Set problem A
From the Flashback Friday post, copy the passage from "For this Flashback" up to and including "with my hands.".
Set problem B
Rewrite the paragraph of the Flashback Friday post that begins "The poem is also a throwback" more briefly, keeping its main facts.
Set problem C
Answer these questions from the Flashback Friday post, one per line:
(i) In what month was the poem written?
(ii) What served as the prompt for the monthly challenge?
(iii) In the poem, what does winter in the city resemble?

* START Quoted text *

For this Flashback Friday, I thought I’d share a poem I wrote in February for a monthly challenge using a photo or artwork as prompt. Since the challenge is over now and I wasn’t sure what to do with the poem, I thought I’d share it here. Plus, it’s National Poetry Month! Let’s celebrate!

The poem is also a throwback because it’s about winter and riffs on some of the feelings I had when I was in New York City in February 2015. Fountains were frozen, and there was snow on the ground but no clouds in the sky. I was wearing pants under my pants and regretting my lack of gloves, but I felt invigorated and content.


I love winter in the city
when everything is crisp and drawn in clean lines,
muted to neutral colors or classic
black and white –
like a photograph.
Something I can grasp
with my hands.

* END Quoted text *
* START Rows *

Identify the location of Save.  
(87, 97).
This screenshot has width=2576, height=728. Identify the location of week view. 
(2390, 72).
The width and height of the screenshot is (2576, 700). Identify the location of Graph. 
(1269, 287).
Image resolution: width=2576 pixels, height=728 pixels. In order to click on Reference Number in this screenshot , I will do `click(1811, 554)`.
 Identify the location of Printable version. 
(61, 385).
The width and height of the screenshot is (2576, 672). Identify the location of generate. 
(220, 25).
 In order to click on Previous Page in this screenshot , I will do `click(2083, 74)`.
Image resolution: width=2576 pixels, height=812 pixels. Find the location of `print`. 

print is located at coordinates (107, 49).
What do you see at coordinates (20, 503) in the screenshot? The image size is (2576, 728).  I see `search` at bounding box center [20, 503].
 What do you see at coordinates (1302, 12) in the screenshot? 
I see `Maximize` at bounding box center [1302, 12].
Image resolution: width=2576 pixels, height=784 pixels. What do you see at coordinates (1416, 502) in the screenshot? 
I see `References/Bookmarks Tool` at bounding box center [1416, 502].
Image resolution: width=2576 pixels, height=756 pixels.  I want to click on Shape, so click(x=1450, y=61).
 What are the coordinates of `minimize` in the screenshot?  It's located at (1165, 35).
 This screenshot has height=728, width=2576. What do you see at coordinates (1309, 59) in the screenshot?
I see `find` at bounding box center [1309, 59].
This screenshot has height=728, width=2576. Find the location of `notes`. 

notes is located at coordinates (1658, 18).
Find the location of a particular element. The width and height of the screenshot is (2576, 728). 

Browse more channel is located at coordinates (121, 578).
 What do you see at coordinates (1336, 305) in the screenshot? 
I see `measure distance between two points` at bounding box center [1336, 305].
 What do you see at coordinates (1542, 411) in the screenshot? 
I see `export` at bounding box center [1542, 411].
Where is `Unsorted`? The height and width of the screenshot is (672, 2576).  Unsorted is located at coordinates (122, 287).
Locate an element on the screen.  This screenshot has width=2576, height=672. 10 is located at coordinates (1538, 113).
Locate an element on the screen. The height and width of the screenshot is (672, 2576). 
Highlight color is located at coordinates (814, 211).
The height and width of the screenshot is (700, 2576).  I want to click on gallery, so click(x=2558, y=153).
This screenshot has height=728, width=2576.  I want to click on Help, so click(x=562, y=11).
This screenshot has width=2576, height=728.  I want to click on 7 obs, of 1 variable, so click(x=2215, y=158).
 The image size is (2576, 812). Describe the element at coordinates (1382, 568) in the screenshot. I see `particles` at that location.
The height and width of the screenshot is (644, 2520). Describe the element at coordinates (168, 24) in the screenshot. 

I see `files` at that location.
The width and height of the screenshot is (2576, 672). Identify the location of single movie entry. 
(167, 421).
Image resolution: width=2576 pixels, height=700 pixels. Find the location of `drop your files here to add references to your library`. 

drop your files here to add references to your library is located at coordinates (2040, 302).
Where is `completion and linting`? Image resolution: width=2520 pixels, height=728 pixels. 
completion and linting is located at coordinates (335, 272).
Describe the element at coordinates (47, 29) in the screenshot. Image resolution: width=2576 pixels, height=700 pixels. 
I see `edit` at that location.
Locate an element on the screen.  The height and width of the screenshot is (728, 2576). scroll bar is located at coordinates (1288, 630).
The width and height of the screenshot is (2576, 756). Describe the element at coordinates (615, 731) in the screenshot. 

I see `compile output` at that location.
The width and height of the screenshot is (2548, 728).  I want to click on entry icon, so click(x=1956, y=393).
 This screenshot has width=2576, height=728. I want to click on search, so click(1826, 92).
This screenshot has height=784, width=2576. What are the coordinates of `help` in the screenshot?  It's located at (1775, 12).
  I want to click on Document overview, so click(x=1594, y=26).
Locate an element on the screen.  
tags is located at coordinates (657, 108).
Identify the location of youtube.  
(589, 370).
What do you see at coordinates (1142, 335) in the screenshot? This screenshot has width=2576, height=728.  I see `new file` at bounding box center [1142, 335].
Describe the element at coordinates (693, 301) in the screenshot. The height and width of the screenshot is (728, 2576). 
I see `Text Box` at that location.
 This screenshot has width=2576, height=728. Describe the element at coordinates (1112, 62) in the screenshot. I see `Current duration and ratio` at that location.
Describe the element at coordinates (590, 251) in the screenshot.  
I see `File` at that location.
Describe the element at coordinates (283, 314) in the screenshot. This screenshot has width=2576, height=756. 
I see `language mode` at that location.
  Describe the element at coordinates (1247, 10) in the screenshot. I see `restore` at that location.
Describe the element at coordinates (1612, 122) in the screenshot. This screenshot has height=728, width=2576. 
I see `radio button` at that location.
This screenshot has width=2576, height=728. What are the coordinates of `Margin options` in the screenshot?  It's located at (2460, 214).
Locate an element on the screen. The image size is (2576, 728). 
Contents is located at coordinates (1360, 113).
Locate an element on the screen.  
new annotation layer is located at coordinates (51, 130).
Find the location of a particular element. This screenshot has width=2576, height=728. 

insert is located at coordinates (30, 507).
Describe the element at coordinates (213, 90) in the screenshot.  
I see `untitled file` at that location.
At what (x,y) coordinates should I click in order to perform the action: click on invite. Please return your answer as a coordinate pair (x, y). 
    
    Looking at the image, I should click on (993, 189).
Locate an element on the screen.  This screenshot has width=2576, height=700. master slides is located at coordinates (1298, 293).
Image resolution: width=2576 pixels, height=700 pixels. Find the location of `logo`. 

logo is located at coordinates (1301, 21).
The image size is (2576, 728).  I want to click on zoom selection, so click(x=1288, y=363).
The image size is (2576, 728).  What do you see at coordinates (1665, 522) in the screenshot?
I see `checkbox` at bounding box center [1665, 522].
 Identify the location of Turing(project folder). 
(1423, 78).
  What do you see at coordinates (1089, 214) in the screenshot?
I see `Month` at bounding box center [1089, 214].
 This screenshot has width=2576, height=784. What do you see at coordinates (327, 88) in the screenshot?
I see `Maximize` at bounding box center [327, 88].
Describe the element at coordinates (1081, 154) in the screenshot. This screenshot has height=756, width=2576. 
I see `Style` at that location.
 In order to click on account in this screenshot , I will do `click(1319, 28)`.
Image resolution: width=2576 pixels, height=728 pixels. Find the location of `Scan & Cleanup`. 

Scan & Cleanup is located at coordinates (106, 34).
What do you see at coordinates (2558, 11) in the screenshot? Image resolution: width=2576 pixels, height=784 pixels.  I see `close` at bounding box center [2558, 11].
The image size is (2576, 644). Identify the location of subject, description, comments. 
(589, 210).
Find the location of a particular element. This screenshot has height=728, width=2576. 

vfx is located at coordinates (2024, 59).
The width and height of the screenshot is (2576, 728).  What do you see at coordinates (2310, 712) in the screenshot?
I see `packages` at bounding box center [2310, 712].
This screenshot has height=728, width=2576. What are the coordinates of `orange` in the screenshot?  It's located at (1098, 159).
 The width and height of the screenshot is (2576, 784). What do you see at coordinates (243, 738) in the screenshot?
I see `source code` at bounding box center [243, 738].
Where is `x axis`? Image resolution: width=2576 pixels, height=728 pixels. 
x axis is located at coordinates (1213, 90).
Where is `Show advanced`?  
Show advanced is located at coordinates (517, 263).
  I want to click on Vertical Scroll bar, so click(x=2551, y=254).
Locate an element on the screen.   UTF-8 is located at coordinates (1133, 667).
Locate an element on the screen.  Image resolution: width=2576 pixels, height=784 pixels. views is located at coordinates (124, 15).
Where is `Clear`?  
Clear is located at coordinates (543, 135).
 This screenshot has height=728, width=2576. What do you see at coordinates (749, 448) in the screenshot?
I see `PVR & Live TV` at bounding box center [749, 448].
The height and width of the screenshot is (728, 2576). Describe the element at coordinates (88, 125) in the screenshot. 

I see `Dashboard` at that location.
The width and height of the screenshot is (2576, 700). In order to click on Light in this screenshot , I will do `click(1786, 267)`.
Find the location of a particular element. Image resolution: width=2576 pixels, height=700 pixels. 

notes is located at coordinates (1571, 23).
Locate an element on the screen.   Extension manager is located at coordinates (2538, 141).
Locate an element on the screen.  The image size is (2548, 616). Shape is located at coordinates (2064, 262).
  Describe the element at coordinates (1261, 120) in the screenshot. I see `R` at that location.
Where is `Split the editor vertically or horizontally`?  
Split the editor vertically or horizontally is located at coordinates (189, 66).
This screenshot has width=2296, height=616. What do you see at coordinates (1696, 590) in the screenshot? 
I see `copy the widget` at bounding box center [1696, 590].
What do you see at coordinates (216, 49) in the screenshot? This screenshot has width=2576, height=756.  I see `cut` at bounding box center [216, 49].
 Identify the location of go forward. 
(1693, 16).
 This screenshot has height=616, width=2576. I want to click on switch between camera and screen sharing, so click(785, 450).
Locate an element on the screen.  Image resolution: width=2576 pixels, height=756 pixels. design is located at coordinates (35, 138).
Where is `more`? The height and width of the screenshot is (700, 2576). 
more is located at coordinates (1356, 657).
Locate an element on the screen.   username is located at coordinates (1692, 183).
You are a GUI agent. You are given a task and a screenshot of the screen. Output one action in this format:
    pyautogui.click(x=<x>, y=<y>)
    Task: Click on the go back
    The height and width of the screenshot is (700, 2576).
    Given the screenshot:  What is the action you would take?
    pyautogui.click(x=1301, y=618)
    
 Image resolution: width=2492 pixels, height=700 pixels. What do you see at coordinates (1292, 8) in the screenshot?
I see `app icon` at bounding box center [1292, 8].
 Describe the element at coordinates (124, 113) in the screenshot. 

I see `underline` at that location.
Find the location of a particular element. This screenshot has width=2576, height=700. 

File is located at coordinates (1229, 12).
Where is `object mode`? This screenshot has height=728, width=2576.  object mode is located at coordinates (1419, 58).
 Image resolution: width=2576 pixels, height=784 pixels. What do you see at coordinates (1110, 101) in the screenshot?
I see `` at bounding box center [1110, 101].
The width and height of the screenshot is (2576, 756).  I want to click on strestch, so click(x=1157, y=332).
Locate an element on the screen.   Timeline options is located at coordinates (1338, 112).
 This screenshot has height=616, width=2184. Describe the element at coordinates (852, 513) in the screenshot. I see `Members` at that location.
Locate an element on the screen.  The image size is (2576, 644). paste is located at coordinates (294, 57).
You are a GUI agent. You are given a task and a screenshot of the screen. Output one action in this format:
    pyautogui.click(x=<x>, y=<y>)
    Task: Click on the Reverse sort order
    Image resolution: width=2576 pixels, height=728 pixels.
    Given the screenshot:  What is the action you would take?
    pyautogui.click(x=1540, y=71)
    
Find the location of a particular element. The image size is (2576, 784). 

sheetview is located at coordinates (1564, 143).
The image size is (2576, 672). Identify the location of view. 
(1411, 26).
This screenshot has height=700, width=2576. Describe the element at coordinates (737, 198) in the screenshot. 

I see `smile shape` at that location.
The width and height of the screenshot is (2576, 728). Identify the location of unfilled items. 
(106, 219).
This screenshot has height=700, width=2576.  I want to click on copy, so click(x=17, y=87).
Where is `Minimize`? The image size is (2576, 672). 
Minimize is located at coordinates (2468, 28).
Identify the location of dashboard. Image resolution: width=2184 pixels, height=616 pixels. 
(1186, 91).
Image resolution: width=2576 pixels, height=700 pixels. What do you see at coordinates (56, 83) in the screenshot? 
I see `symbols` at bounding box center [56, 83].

* END Rows *

Complete answer A
For this Flashback Friday, I thought I’d share a poem I wrote in February for a monthly challenge using a photo or artwork as prompt. Since the challenge is over now and I wasn’t sure what to do with the poem, I thought I’d share it here. Plus, it’s National Poetry Month! Let’s celebrate!

The poem is also a throwback because it’s about winter and riffs on some of the feelings I had when I was in New York City in February 2015. Fountains were frozen, and there was snow on the ground but no clouds in the sky. I was wearing pants under my pants and regretting my lack of gloves, but I felt invigorated and content.


I love winter in the city
when everything is crisp and drawn in clean lines,
muted to neutral colors or classic
black and white –
like a photograph.
Something I can grasp
with my hands.

Complete answer B
The poem also looks back, since it draws on winter feelings from the writer's February 2015 visit to New York City. Fountains were frozen, snow lay on the ground, and the sky was cloudless. Wearing pants under pants and missing gloves, the writer still felt invigorated and content.

Complete answer C
(i) February
(ii) A photo or artwork
(iii) A photograph